AUSTIN (KXAN) — A new report from the American Lung Association showed that only 5.8% of eligible people are getting crucial lung cancer screenings. The researchers said the number of those accessing screens is “critically low.”
Health experts recommend eligible adults talk to their doctor about a screen if they are between the ages of 50 and 80, have smoked at one point a pack of cigarettes a day for 20 years or two packs a day for ten years and are currently smoking or quit smoking in the last 15 years. The report said that over 14 million Americans meet these criteria.
“Lung cancer is the No. 1 killer in regards to cancer in the U.S.,” said Dr. Matthew Anderson, a pulmonologist with St. David’s North Austin Medical Center.
Lung cancer screenings have come a long way in recent years, Anderson said.

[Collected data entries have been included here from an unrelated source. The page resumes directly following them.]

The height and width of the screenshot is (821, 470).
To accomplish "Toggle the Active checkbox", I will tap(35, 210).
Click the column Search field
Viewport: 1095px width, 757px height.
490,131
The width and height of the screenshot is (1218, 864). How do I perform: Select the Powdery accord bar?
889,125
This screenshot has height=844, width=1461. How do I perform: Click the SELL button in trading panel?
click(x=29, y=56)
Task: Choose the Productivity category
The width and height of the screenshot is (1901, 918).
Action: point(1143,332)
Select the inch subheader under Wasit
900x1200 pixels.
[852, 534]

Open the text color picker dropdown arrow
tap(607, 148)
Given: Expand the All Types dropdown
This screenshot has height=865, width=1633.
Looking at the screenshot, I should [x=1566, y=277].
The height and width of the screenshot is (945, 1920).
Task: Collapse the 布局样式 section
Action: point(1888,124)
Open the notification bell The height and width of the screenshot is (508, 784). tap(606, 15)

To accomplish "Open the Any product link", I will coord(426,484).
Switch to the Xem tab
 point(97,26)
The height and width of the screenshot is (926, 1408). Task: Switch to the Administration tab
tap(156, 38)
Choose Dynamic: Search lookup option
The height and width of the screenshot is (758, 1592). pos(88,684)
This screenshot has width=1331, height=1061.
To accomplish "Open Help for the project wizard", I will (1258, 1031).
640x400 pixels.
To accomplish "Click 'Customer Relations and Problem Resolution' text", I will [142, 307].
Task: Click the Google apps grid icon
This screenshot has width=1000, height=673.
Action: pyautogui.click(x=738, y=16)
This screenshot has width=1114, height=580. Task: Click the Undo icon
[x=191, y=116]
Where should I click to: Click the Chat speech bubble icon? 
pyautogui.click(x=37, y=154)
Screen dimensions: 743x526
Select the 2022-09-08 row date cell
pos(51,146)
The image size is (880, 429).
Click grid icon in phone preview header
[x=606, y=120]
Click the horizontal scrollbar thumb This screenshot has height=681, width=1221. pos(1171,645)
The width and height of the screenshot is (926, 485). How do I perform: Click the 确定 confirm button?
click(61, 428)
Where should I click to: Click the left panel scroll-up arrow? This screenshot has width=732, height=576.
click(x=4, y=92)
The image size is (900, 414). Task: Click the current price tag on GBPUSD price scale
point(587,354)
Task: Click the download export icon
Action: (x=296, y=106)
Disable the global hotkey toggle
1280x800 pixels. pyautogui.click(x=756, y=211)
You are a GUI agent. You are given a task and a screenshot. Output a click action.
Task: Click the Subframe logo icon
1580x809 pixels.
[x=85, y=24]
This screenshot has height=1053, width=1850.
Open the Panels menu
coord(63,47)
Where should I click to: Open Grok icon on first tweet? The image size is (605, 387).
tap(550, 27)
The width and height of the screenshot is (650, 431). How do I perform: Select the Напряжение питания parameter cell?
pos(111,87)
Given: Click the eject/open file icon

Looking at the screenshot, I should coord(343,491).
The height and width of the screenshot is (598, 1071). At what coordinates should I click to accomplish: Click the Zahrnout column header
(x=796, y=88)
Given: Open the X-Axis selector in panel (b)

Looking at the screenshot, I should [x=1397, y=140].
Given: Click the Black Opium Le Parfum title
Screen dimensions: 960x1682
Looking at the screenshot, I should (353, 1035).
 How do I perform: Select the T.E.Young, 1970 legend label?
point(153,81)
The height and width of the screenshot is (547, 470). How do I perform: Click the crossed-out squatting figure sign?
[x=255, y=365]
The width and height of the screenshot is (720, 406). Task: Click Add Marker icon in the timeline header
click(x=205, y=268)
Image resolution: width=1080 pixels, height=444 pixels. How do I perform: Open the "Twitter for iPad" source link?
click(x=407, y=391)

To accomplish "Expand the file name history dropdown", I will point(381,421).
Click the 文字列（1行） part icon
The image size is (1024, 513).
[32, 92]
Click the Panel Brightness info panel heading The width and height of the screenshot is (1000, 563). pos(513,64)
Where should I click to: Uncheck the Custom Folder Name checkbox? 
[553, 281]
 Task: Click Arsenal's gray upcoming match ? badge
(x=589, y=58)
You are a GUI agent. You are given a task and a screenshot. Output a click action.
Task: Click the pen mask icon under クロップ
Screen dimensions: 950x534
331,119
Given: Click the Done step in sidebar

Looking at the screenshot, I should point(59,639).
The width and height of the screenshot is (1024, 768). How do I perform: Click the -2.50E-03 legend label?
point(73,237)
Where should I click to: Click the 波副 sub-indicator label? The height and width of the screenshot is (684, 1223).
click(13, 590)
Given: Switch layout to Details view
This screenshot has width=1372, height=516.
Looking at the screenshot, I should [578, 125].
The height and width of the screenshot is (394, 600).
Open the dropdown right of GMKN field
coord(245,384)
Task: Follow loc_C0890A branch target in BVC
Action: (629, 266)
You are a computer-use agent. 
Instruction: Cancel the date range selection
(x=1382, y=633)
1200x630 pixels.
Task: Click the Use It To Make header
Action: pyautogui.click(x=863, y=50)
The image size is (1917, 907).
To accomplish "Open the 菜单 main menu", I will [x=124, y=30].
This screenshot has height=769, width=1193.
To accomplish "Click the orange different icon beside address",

Previously, doctors could only detect this cancer in later stages, when it would be more often incurable. Now, doctors catch it in earlier stages, when there is a higher likelihood of remission.
The American Lung Association reports that lung cancer has a low five-year survival rate – meaning the number of people still alive five years after diagnosis – because it is caught in late stages. The national average of people still living five years after diagnosis in the U.S. is 25%.
Because of advances, the five-year survival rate increased from only 21% in 2014 to 25% in 2018. Further, lung cancer screening with annual low-dose CT scans for those at high risk can reduce the lung cancer death rate by up to 20%, the ALA report cited.
If people are eligible, it is exceedingly important to see a pulmonologist, Anderson said. If someone is in that high-risk category for lung cancer, the screen is covered completely by insurance.
When asked why he thought the screening rates were so low, he said there may be a lack of education but also some folks might feel responsible to some extent for their illness and do not seek out help because of that
“People like myself got involved in this job to take care of people,” he said. “In pulmonary medicine, the majority of our patients, you know, either smoke or have smoked. Those are the people we want to take care of. We want to get you screened and keep you alive.”